Problem. Using the material below, print the line that contains "Home (37, 74)", the line that contains "Powered by Blogger (461, 2530)", and every line in between, exactly and nothing else.

Entries provided.
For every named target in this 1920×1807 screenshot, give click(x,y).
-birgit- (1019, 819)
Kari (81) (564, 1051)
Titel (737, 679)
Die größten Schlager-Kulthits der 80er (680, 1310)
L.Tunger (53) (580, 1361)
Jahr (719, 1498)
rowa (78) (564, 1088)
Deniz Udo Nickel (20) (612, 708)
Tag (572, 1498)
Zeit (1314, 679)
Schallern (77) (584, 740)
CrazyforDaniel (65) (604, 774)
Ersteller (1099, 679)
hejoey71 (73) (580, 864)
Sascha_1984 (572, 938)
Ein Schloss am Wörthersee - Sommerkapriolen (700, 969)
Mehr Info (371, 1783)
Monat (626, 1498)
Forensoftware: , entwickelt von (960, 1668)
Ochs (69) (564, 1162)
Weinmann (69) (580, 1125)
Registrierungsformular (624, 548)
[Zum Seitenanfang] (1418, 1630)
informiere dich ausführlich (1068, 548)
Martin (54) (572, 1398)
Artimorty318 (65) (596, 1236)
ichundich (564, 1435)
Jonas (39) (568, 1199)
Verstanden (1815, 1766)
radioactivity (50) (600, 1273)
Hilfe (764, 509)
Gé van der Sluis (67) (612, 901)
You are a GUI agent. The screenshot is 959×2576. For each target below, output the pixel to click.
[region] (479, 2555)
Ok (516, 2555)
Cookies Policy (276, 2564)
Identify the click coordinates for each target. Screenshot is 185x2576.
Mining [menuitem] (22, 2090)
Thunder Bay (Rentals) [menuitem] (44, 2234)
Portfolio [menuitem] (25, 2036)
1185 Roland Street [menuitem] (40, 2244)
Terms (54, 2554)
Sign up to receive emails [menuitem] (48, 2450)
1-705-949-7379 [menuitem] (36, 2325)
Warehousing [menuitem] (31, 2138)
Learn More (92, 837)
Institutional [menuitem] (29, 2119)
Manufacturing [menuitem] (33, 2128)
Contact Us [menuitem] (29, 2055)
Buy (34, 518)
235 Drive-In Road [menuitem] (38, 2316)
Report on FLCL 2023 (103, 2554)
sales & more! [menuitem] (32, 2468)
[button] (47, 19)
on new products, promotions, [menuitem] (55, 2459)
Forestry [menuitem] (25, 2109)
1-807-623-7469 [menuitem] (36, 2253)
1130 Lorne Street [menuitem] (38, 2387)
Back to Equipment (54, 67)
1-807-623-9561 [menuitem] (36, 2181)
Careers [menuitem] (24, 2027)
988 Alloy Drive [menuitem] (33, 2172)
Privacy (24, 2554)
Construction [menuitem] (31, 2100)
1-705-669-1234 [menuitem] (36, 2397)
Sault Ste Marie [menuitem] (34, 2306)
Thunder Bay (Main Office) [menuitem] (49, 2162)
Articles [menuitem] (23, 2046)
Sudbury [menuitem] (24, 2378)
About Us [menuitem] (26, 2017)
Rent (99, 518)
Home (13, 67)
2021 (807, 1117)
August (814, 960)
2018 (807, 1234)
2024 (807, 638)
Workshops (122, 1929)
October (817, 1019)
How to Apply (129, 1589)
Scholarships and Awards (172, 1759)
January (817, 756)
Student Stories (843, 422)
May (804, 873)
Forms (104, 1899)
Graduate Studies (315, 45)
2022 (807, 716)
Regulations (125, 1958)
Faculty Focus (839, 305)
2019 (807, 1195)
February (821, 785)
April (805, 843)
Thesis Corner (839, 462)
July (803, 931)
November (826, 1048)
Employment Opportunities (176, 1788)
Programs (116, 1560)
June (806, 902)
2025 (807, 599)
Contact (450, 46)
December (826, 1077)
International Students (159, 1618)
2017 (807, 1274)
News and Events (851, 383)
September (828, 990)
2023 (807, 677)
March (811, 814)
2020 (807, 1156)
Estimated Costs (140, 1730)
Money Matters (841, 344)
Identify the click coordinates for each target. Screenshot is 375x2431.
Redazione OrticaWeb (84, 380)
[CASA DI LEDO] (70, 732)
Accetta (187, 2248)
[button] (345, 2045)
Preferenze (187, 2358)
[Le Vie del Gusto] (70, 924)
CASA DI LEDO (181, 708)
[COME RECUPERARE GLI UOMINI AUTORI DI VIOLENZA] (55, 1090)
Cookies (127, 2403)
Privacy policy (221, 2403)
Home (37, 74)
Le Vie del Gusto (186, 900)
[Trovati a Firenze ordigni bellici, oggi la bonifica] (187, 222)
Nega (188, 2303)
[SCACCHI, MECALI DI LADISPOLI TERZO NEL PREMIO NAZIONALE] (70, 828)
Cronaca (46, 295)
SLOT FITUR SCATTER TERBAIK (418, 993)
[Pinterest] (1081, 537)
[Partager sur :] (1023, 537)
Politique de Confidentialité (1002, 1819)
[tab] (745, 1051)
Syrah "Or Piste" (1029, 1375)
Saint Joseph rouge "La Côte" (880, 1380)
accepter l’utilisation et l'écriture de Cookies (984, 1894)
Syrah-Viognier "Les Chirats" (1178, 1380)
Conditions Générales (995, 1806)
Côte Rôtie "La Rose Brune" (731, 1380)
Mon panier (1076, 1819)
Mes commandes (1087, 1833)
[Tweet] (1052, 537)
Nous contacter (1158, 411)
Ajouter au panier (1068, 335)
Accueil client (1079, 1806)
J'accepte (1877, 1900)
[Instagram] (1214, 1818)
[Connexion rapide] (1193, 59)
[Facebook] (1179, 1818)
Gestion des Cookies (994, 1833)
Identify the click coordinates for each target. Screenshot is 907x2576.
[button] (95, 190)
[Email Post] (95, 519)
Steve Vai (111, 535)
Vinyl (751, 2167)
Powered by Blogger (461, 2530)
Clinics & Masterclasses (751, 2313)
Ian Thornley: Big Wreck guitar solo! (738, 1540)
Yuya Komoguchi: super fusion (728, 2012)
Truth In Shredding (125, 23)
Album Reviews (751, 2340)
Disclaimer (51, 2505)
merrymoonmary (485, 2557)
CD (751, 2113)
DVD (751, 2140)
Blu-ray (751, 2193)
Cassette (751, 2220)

Task response.
Home (37, 74)
Le Vie del Gusto (186, 900)
[Trovati a Firenze ordigni bellici, oggi la bonifica] (187, 222)
Nega (188, 2303)
[SCACCHI, MECALI DI LADISPOLI TERZO NEL PREMIO NAZIONALE] (70, 828)
Cronaca (46, 295)
SLOT FITUR SCATTER TERBAIK (418, 993)
[Pinterest] (1081, 537)
[Partager sur :] (1023, 537)
Politique de Confidentialité (1002, 1819)
[tab] (745, 1051)
Syrah "Or Piste" (1029, 1375)
Saint Joseph rouge "La Côte" (880, 1380)
accepter l’utilisation et l'écriture de Cookies (984, 1894)
Syrah-Viognier "Les Chirats" (1178, 1380)
Conditions Générales (995, 1806)
Côte Rôtie "La Rose Brune" (731, 1380)
Mon panier (1076, 1819)
Mes commandes (1087, 1833)
[Tweet] (1052, 537)
Nous contacter (1158, 411)
Ajouter au panier (1068, 335)
Accueil client (1079, 1806)
J'accepte (1877, 1900)
[Instagram] (1214, 1818)
[Connexion rapide] (1193, 59)
[Facebook] (1179, 1818)
Gestion des Cookies (994, 1833)
Identify the click coordinates for each target. Screenshot is 907x2576.
[button] (95, 190)
[Email Post] (95, 519)
Steve Vai (111, 535)
Vinyl (751, 2167)
Powered by Blogger (461, 2530)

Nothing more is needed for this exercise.